Source extract:
#####
Why Is Facebook Launching An All-Out War On Apple's Upcoming iPhone Update?
Two titans of Silicon Valley, Facebook and Apple, are in a bitter fight that centers on the iPhone data of millions of people and whether companies should be able to track that data as easily as they do now.
Facebook believes the answer is yes. On Wednesday, it even unveiled a video voiced by Grace Jones aimed at currying the public's favor.
Apple says not so fast. CEO Tim Cook tweeted last month about the need for greater control over data privacy "from safeguarding your health & financial data to guarding against algorithms that perpetuate rampant misinformation. We need transparency and reform."
What will happen?
In the coming weeks, Apple will update its iOS software for iPhones to require apps to get explicit consent to track what people are doing on their phones for the purposes of sharing it with third parties.
This type of tracking — which includes which apps are being used and for how long, which websites are visited, and data about a user's location — is tapped by advertisers to create hypertargeted, personalized advertisements.
According to Apple, the average app has at least six trackers that are discreetly harvesting user data.
Some apps, like Facebook, allow for some data tracking to be manually disabled. But by default, it is turned on. That gives the company reams of personal data on who we are and what we are doing, which it then vacuums up, packages and uses to sell ads.
Starting sometime early this spring, Apple will require apps to send a push alert where people can either choose to "ask app not to track" or "allow."
Why does Facebook oppose Apple's update?
While Apple CEO Tim Cook has said the move is about giving people more control over data collection practices he sees as intrusive, Facebook officials argue Apple is acting out of self interest.
Facebook says Apple is attempting to push free apps, which often sweep data up and feed it to advertisers, to move to subscription models. Apple, through its App Store, collects a 30% cut of in-app purchases, which critics dub "the Apple tax."
#####
(Word and element pointing records)
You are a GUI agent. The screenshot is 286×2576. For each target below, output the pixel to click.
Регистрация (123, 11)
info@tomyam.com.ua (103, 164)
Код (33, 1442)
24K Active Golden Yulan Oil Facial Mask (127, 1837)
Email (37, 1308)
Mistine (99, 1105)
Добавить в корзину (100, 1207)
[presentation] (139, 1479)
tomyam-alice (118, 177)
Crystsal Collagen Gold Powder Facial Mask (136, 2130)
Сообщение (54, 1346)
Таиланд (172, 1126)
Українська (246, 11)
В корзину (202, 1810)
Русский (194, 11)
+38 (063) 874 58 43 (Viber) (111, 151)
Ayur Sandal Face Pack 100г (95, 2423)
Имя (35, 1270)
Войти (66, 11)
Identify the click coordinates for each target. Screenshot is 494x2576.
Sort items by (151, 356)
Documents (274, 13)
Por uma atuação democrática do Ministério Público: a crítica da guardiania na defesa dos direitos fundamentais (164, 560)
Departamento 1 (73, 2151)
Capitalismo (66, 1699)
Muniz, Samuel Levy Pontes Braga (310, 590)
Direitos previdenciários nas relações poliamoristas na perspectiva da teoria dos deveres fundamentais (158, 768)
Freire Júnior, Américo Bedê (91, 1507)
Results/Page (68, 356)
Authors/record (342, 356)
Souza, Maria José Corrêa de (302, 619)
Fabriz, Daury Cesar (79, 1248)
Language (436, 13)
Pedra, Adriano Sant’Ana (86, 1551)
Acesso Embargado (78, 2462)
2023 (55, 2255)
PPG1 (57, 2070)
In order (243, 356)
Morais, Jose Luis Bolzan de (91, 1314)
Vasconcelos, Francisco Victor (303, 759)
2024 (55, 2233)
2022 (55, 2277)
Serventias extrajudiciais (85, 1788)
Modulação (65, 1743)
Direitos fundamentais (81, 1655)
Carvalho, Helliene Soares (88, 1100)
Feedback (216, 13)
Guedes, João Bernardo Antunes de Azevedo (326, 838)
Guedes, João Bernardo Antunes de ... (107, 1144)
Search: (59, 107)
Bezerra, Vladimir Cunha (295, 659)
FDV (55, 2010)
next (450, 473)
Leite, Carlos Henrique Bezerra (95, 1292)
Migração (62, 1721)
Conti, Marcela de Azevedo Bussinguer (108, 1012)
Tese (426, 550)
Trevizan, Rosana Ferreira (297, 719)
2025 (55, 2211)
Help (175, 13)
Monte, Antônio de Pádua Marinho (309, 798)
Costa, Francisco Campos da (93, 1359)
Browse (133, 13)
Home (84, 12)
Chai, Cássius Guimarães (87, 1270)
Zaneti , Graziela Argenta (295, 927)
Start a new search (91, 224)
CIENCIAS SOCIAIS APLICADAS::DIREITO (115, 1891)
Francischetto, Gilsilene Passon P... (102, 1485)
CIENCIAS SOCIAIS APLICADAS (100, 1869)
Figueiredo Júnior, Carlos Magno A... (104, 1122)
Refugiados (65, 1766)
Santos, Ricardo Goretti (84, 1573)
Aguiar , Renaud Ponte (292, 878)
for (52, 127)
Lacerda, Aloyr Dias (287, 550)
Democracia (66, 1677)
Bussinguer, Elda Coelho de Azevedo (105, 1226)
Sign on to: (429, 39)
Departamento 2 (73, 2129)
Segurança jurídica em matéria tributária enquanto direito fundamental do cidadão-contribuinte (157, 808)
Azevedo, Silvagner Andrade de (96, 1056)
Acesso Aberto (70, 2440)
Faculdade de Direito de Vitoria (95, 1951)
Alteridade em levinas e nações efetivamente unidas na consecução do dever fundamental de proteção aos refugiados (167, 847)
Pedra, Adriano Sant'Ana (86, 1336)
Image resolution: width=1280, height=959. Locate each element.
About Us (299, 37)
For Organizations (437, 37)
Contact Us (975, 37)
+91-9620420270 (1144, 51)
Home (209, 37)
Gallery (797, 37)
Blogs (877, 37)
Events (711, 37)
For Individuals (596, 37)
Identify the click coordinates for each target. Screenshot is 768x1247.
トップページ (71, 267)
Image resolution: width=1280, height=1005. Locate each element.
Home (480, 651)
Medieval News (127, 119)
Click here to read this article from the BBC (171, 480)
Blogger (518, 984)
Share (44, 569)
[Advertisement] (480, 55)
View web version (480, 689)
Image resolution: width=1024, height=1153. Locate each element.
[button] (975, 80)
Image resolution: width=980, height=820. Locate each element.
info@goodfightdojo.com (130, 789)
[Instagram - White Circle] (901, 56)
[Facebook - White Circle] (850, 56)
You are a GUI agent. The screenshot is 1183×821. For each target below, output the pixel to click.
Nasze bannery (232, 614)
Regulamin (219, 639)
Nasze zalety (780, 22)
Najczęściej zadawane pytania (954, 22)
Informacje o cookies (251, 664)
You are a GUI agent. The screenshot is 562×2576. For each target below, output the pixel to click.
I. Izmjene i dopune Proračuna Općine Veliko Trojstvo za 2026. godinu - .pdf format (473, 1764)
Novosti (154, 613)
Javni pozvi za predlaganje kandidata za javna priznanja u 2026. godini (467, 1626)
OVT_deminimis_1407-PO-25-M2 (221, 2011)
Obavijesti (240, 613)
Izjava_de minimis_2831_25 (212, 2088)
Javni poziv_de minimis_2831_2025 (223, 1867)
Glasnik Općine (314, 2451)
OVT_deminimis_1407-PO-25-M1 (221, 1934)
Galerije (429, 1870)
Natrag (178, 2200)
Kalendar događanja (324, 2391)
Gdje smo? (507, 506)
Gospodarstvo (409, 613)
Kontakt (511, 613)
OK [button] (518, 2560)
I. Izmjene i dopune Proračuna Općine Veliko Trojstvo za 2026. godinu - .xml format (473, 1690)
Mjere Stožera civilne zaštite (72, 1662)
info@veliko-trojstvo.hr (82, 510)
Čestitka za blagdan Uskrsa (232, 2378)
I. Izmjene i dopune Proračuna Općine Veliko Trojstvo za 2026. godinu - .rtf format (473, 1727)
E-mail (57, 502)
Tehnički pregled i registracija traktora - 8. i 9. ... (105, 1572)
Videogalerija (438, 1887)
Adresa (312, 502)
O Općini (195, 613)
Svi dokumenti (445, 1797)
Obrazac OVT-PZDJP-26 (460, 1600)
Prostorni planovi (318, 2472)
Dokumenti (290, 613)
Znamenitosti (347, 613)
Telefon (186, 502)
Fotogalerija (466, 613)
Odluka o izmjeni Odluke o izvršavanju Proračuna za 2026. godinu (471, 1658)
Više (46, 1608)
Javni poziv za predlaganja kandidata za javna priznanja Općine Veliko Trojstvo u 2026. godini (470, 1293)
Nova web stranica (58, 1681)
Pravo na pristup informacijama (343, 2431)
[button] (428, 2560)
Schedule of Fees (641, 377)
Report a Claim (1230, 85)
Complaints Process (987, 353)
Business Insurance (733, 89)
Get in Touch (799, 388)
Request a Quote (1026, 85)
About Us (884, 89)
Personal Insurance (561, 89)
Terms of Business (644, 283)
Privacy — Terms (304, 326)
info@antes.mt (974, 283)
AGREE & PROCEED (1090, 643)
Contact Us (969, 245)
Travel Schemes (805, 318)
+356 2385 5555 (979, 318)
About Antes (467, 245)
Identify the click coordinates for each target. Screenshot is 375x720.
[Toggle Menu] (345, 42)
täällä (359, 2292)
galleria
#####
Decide whether each statement below agrees with the article above about Facebook and Apple's iPhone update, answering yes or no and quoting the words of the article that settle it. 1. Apple's update will require apps to get explicit consent before tracking people for the purpose of sharing the data with third parties. 2. In apps like Facebook, data tracking is turned off by default. 3. Apple takes a 20% cut of in-app purchases through its App Store.

Task response:
1. Yes: "Apple will update its iOS software for iPhones to require apps to get explicit consent to track what people are doing on their phones for the purposes of sharing it with third parties."
2. No: "But by default, it is turned on."
3. No: "Apple, through its App Store, collects a 30% cut of in-app purchases"